§ **Task brief**: Repeat exactly, and only, the lines from the line bearing "Screen dimensions: 333x191" through the end of the material. Do not copy the pictures.

§ **Provided data**:

---

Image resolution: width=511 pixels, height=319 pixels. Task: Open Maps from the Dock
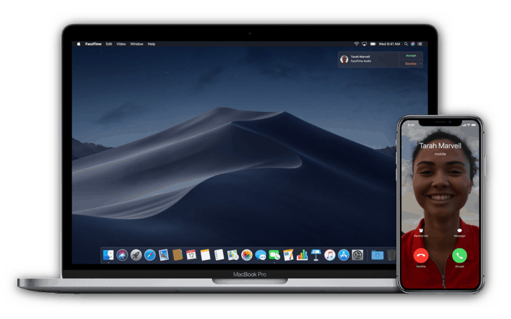pos(231,255)
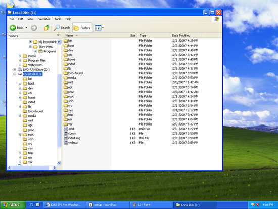The height and width of the screenshot is (209, 278).
Task: Select the initrd.img file icon
Action: point(66,138)
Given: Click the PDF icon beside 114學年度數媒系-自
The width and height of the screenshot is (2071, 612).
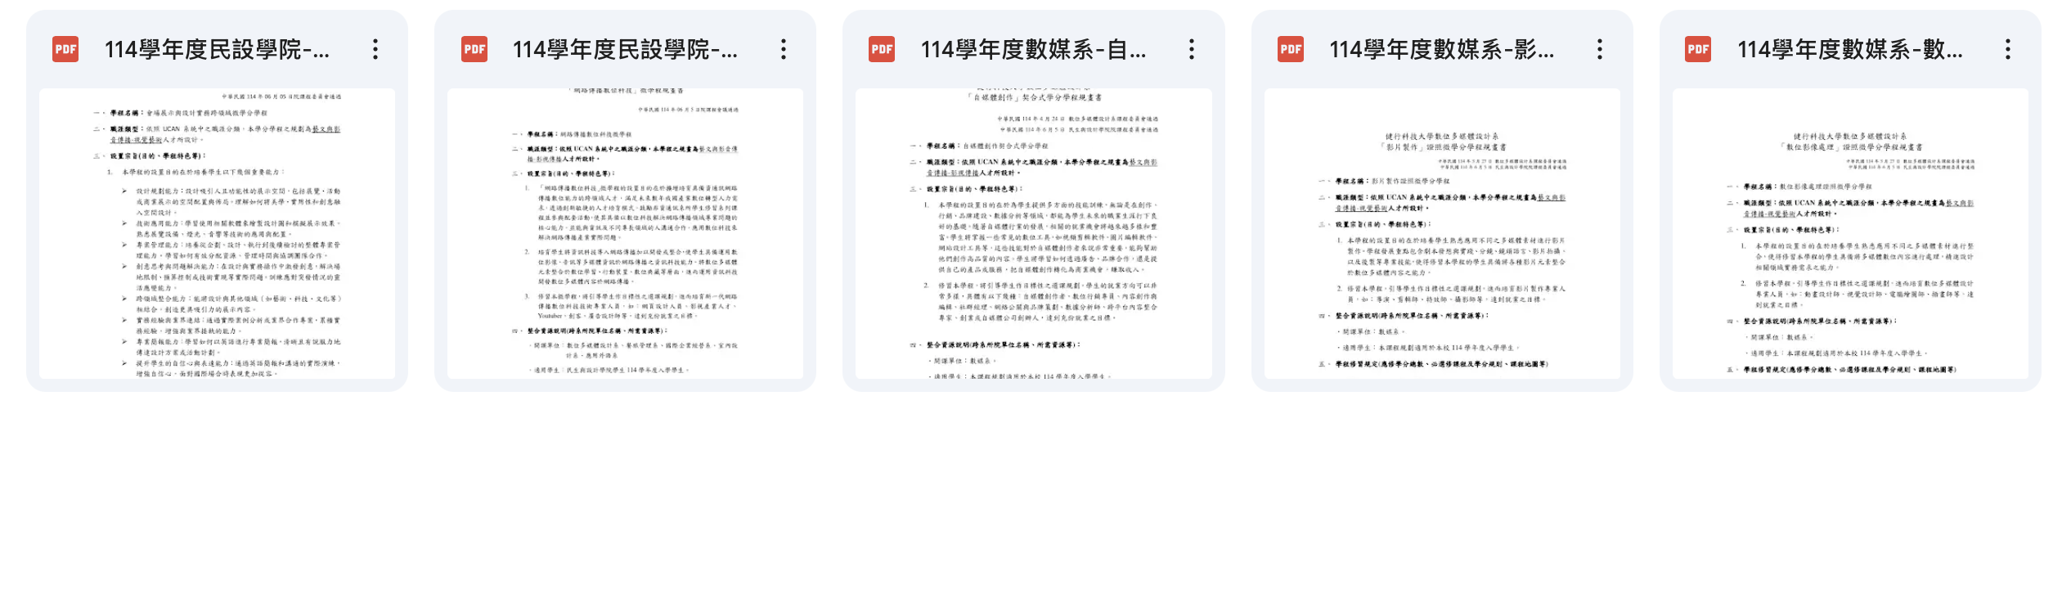Looking at the screenshot, I should click(x=882, y=50).
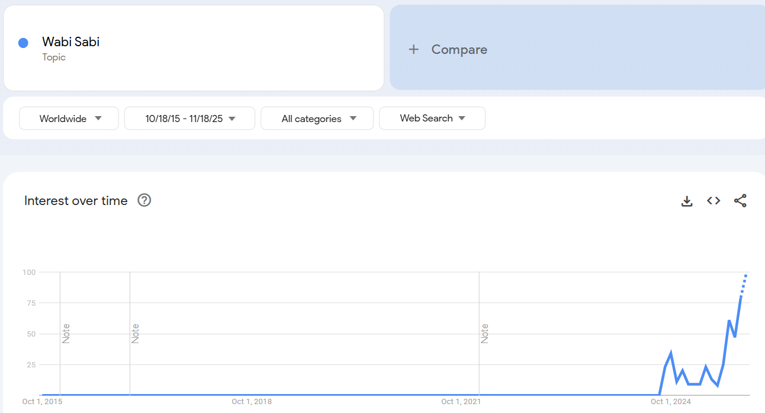Image resolution: width=765 pixels, height=413 pixels.
Task: Click the blue dot next to Wabi Sabi
Action: coord(24,43)

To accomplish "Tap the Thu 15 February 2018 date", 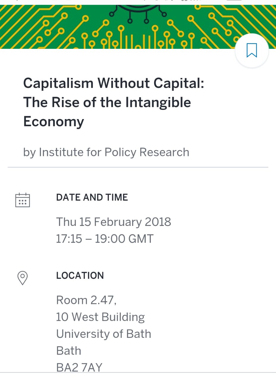I will [x=114, y=222].
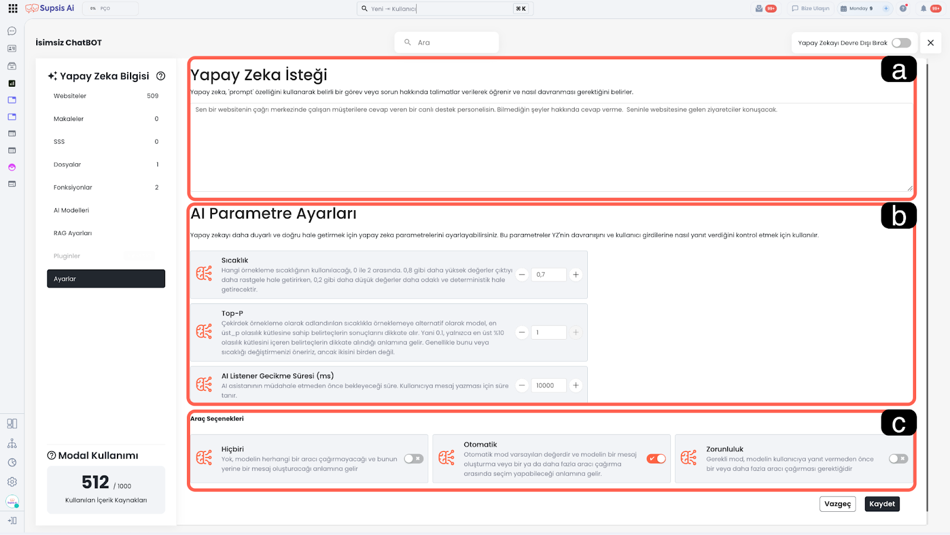Click the notifications bell icon

[x=923, y=8]
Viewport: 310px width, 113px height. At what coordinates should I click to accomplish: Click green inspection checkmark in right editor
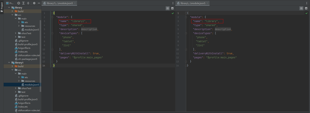tap(306, 13)
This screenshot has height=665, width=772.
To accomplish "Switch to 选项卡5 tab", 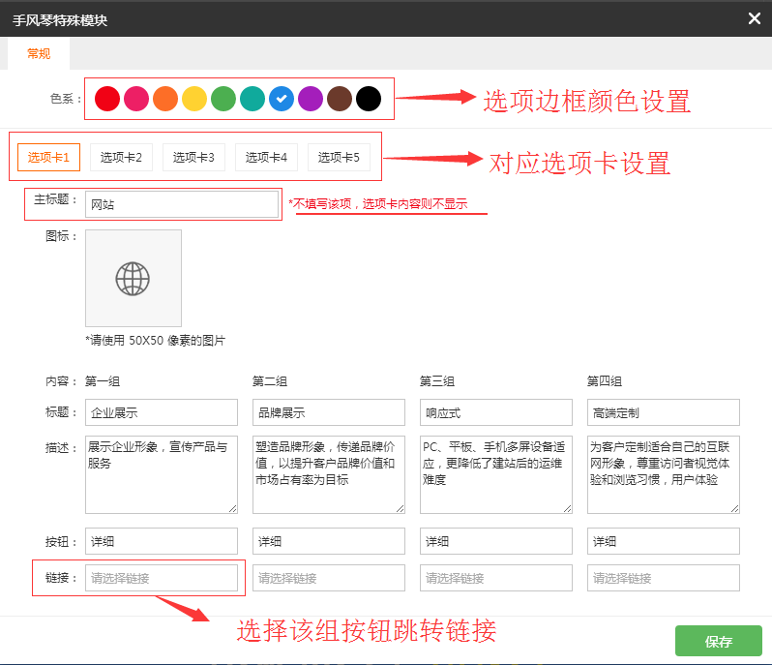I will pos(339,157).
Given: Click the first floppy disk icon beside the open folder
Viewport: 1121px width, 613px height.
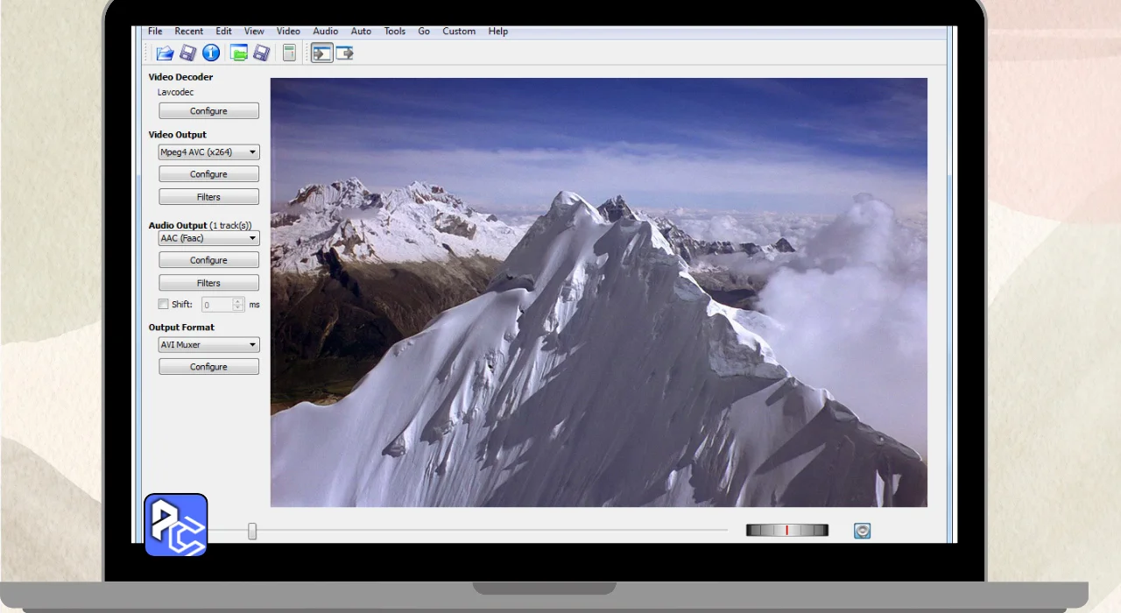Looking at the screenshot, I should point(187,53).
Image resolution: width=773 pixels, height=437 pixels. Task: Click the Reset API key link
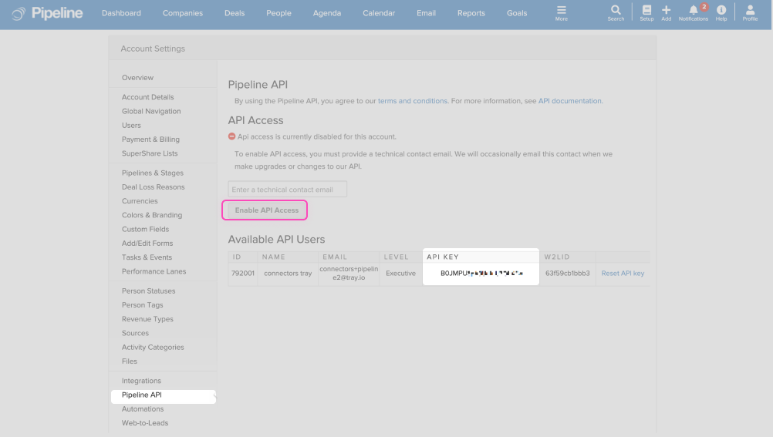tap(623, 273)
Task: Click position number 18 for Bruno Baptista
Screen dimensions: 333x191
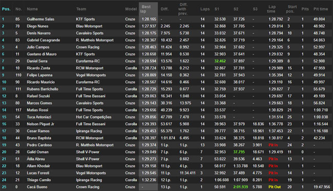Action: (4, 138)
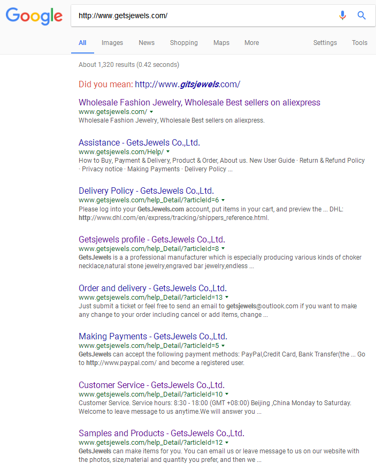
Task: Open the Making Payments result
Action: [152, 336]
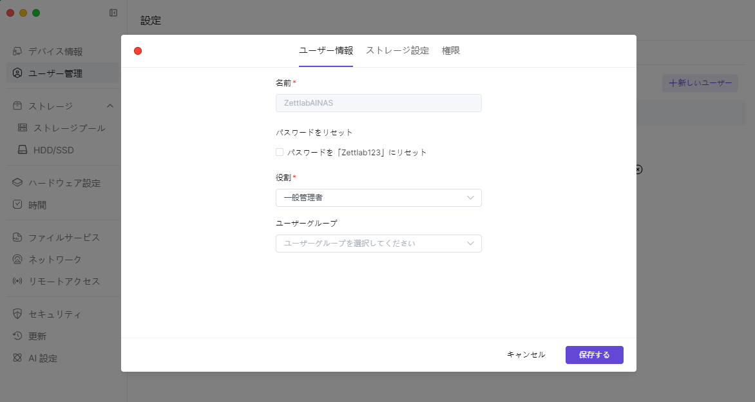Click the Save (保存する) button

pos(594,355)
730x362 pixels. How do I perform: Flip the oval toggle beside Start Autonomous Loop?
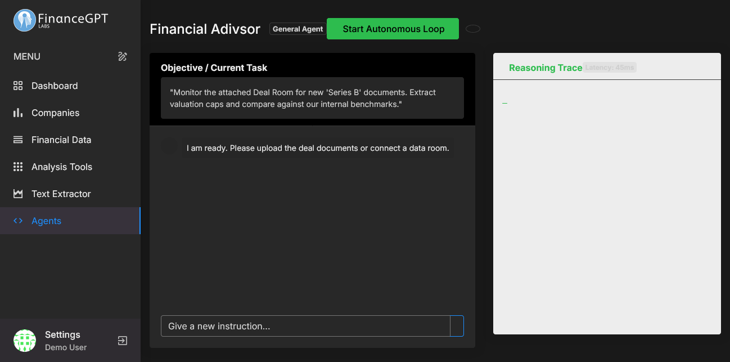472,29
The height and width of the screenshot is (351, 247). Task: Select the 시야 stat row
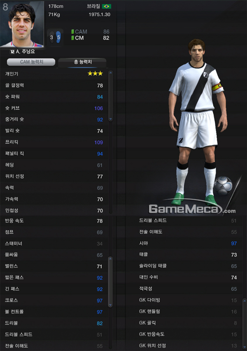188,243
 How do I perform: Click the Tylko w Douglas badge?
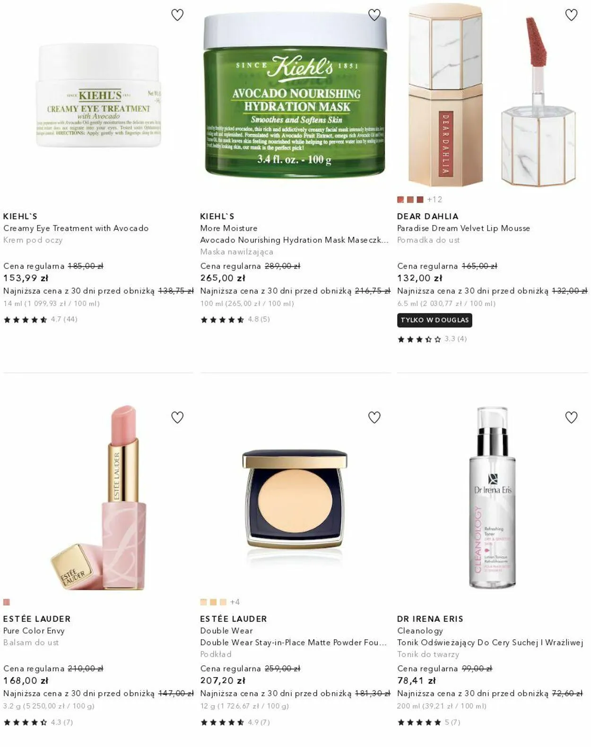[435, 320]
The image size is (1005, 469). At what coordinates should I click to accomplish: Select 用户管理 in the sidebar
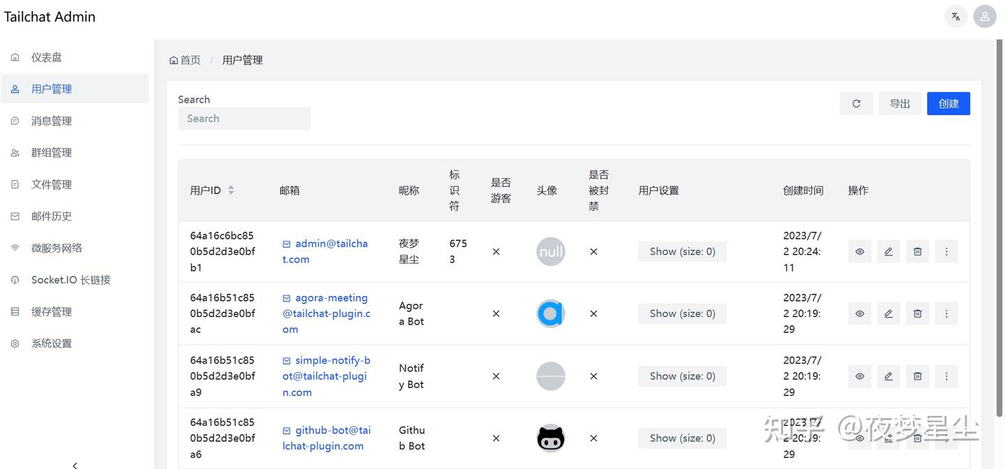51,89
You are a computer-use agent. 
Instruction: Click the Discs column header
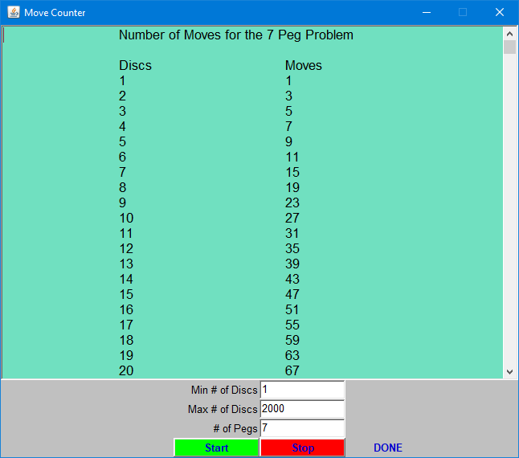[135, 66]
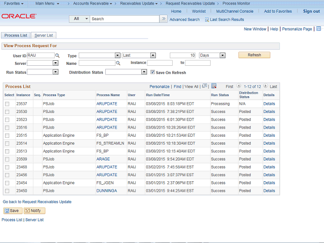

---

§ **Expected answer**:
Screen dimensions: 333x191
Action: (4, 138)
Task: Open the Making Payments result
Action: [152, 336]
Click the Save (保存する) button

pos(594,355)
730x362 pixels. How do I perform: Flip the oval toggle beside Start Autonomous Loop?
472,29
The height and width of the screenshot is (351, 247). Task: Select the 시야 stat row
188,243
 How do I perform: Click the Tylko w Douglas badge?
[435, 320]
The image size is (1005, 469). At what coordinates should I click to accomplish: Select 用户管理 in the sidebar
51,89
You are a computer-use agent. 
Instruction: Click the Discs column header
[135, 66]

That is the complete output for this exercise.